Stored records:
====

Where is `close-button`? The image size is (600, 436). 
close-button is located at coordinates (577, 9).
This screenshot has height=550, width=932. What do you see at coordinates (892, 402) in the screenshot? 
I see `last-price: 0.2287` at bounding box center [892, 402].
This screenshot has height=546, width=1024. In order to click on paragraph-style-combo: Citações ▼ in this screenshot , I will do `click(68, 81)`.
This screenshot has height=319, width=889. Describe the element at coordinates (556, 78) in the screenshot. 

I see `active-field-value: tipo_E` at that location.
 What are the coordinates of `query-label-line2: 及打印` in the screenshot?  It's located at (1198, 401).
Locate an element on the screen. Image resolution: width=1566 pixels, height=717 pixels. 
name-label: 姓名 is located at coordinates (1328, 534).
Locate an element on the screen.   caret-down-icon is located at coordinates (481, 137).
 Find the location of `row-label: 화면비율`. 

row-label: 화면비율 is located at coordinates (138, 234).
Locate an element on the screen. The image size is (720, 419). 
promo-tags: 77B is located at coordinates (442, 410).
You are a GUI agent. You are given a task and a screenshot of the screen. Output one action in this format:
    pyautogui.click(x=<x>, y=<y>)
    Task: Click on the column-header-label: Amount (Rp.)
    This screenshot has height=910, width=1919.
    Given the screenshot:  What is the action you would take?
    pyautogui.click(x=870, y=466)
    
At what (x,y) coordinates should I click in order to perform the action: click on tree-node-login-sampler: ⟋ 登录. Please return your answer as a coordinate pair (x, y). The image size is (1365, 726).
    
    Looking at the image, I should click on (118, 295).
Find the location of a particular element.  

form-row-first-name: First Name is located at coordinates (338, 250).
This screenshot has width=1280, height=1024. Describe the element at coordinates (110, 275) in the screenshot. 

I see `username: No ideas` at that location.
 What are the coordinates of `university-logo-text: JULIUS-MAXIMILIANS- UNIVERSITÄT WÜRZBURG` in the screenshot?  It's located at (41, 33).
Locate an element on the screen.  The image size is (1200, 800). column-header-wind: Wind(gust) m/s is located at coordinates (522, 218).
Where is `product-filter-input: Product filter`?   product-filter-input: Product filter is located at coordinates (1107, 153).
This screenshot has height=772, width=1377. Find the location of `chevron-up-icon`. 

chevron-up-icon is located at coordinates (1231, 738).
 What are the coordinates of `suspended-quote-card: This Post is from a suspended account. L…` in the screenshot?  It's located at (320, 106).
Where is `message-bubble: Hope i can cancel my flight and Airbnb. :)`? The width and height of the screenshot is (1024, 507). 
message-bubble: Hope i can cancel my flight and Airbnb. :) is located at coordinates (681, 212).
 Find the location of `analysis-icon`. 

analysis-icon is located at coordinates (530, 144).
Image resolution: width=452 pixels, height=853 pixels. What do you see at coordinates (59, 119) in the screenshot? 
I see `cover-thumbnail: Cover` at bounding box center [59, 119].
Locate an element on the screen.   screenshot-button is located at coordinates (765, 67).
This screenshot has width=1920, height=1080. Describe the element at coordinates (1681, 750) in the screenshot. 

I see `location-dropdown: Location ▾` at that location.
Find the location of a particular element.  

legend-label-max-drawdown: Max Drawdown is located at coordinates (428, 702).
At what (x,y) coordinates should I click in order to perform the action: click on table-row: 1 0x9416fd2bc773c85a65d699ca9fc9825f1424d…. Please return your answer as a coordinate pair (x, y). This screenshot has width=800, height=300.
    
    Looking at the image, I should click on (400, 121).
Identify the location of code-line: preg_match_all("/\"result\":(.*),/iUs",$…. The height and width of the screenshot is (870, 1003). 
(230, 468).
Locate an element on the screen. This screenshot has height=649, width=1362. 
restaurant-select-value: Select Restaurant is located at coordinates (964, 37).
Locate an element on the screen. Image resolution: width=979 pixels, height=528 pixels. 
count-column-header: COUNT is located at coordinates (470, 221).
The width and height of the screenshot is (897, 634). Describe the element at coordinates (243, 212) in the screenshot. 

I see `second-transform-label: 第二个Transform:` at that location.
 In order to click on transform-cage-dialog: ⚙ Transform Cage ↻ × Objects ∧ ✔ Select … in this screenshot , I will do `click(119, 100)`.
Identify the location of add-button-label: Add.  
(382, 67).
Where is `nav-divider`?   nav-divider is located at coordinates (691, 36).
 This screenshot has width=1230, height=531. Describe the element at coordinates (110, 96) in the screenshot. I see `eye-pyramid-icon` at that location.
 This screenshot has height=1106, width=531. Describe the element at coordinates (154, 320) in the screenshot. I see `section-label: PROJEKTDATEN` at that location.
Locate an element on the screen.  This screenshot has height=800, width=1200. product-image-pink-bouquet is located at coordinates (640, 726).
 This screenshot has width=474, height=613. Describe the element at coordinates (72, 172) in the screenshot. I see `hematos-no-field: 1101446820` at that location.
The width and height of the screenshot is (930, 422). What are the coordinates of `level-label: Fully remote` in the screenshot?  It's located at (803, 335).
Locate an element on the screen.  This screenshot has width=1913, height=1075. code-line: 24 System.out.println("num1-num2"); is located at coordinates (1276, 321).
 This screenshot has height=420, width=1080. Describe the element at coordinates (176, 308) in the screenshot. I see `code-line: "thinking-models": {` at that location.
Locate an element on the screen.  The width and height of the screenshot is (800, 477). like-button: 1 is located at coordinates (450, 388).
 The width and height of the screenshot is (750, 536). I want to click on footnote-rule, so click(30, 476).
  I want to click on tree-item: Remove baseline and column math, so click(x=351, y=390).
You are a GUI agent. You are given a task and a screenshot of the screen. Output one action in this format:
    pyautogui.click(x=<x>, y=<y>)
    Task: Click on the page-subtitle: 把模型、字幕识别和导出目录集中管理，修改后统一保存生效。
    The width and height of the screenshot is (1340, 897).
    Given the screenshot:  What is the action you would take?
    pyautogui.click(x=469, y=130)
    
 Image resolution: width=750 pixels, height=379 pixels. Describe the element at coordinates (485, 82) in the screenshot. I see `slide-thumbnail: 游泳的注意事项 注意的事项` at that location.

====

_Directive_.
Please update all the rows above by replacing "You are a GUI agent" with "You are a screen assistant" wherever it occurs, leaving everything else unchanged.

_Problem solution_.
Where is `close-button`? The image size is (600, 436). 
close-button is located at coordinates (577, 9).
This screenshot has height=550, width=932. What do you see at coordinates (892, 402) in the screenshot? 
I see `last-price: 0.2287` at bounding box center [892, 402].
This screenshot has height=546, width=1024. In order to click on paragraph-style-combo: Citações ▼ in this screenshot , I will do `click(68, 81)`.
This screenshot has height=319, width=889. Describe the element at coordinates (556, 78) in the screenshot. 

I see `active-field-value: tipo_E` at that location.
 What are the coordinates of `query-label-line2: 及打印` in the screenshot?  It's located at (1198, 401).
Locate an element on the screen. Image resolution: width=1566 pixels, height=717 pixels. 
name-label: 姓名 is located at coordinates (1328, 534).
Locate an element on the screen.   caret-down-icon is located at coordinates (481, 137).
 Find the location of `row-label: 화면비율`. 

row-label: 화면비율 is located at coordinates (138, 234).
Locate an element on the screen. The image size is (720, 419). 
promo-tags: 77B is located at coordinates (442, 410).
You are a screen assistant. You are given a task and a screenshot of the screen. Output one action in this format:
    pyautogui.click(x=<x>, y=<y>)
    Task: Click on the column-header-label: Amount (Rp.)
    This screenshot has height=910, width=1919.
    Given the screenshot:  What is the action you would take?
    pyautogui.click(x=870, y=466)
    
At what (x,y) coordinates should I click in order to perform the action: click on tree-node-login-sampler: ⟋ 登录. Please return your answer as a coordinate pair (x, y). The image size is (1365, 726).
    
    Looking at the image, I should click on (118, 295).
Find the location of a particular element.  

form-row-first-name: First Name is located at coordinates (338, 250).
This screenshot has width=1280, height=1024. Describe the element at coordinates (110, 275) in the screenshot. 

I see `username: No ideas` at that location.
 What are the coordinates of `university-logo-text: JULIUS-MAXIMILIANS- UNIVERSITÄT WÜRZBURG` in the screenshot?  It's located at (41, 33).
Locate an element on the screen.  The image size is (1200, 800). column-header-wind: Wind(gust) m/s is located at coordinates (522, 218).
Where is `product-filter-input: Product filter`?   product-filter-input: Product filter is located at coordinates (1107, 153).
This screenshot has height=772, width=1377. Find the location of `chevron-up-icon`. 

chevron-up-icon is located at coordinates (1231, 738).
 What are the coordinates of `suspended-quote-card: This Post is from a suspended account. L…` in the screenshot?  It's located at (320, 106).
Where is `message-bubble: Hope i can cancel my flight and Airbnb. :)`? The width and height of the screenshot is (1024, 507). 
message-bubble: Hope i can cancel my flight and Airbnb. :) is located at coordinates (681, 212).
 Find the location of `analysis-icon`. 

analysis-icon is located at coordinates (530, 144).
Image resolution: width=452 pixels, height=853 pixels. What do you see at coordinates (59, 119) in the screenshot? 
I see `cover-thumbnail: Cover` at bounding box center [59, 119].
Locate an element on the screen.   screenshot-button is located at coordinates (765, 67).
This screenshot has width=1920, height=1080. Describe the element at coordinates (1681, 750) in the screenshot. 

I see `location-dropdown: Location ▾` at that location.
Find the location of a particular element.  

legend-label-max-drawdown: Max Drawdown is located at coordinates (428, 702).
At what (x,y) coordinates should I click in order to perform the action: click on table-row: 1 0x9416fd2bc773c85a65d699ca9fc9825f1424d…. Please return your answer as a coordinate pair (x, y). This screenshot has width=800, height=300.
    
    Looking at the image, I should click on (400, 121).
Identify the location of code-line: preg_match_all("/\"result\":(.*),/iUs",$…. The height and width of the screenshot is (870, 1003). 
(230, 468).
Locate an element on the screen. This screenshot has height=649, width=1362. 
restaurant-select-value: Select Restaurant is located at coordinates (964, 37).
Locate an element on the screen. Image resolution: width=979 pixels, height=528 pixels. 
count-column-header: COUNT is located at coordinates (470, 221).
The width and height of the screenshot is (897, 634). Describe the element at coordinates (243, 212) in the screenshot. 

I see `second-transform-label: 第二个Transform:` at that location.
 In order to click on transform-cage-dialog: ⚙ Transform Cage ↻ × Objects ∧ ✔ Select … in this screenshot , I will do `click(119, 100)`.
Identify the location of add-button-label: Add.  
(382, 67).
Where is `nav-divider`?   nav-divider is located at coordinates (691, 36).
 This screenshot has width=1230, height=531. Describe the element at coordinates (110, 96) in the screenshot. I see `eye-pyramid-icon` at that location.
 This screenshot has height=1106, width=531. Describe the element at coordinates (154, 320) in the screenshot. I see `section-label: PROJEKTDATEN` at that location.
Locate an element on the screen.  This screenshot has height=800, width=1200. product-image-pink-bouquet is located at coordinates (640, 726).
 This screenshot has width=474, height=613. Describe the element at coordinates (72, 172) in the screenshot. I see `hematos-no-field: 1101446820` at that location.
The width and height of the screenshot is (930, 422). What are the coordinates of `level-label: Fully remote` in the screenshot?  It's located at (803, 335).
Locate an element on the screen.  This screenshot has width=1913, height=1075. code-line: 24 System.out.println("num1-num2"); is located at coordinates (1276, 321).
 This screenshot has height=420, width=1080. Describe the element at coordinates (176, 308) in the screenshot. I see `code-line: "thinking-models": {` at that location.
Locate an element on the screen.  The width and height of the screenshot is (800, 477). like-button: 1 is located at coordinates (450, 388).
 The width and height of the screenshot is (750, 536). I want to click on footnote-rule, so click(30, 476).
  I want to click on tree-item: Remove baseline and column math, so click(x=351, y=390).
You are a screen assistant. You are given a task and a screenshot of the screen. Output one action in this format:
    pyautogui.click(x=<x>, y=<y>)
    Task: Click on the page-subtitle: 把模型、字幕识别和导出目录集中管理，修改后统一保存生效。
    The width and height of the screenshot is (1340, 897).
    Given the screenshot:  What is the action you would take?
    pyautogui.click(x=469, y=130)
    
 Image resolution: width=750 pixels, height=379 pixels. Describe the element at coordinates (485, 82) in the screenshot. I see `slide-thumbnail: 游泳的注意事项 注意的事项` at that location.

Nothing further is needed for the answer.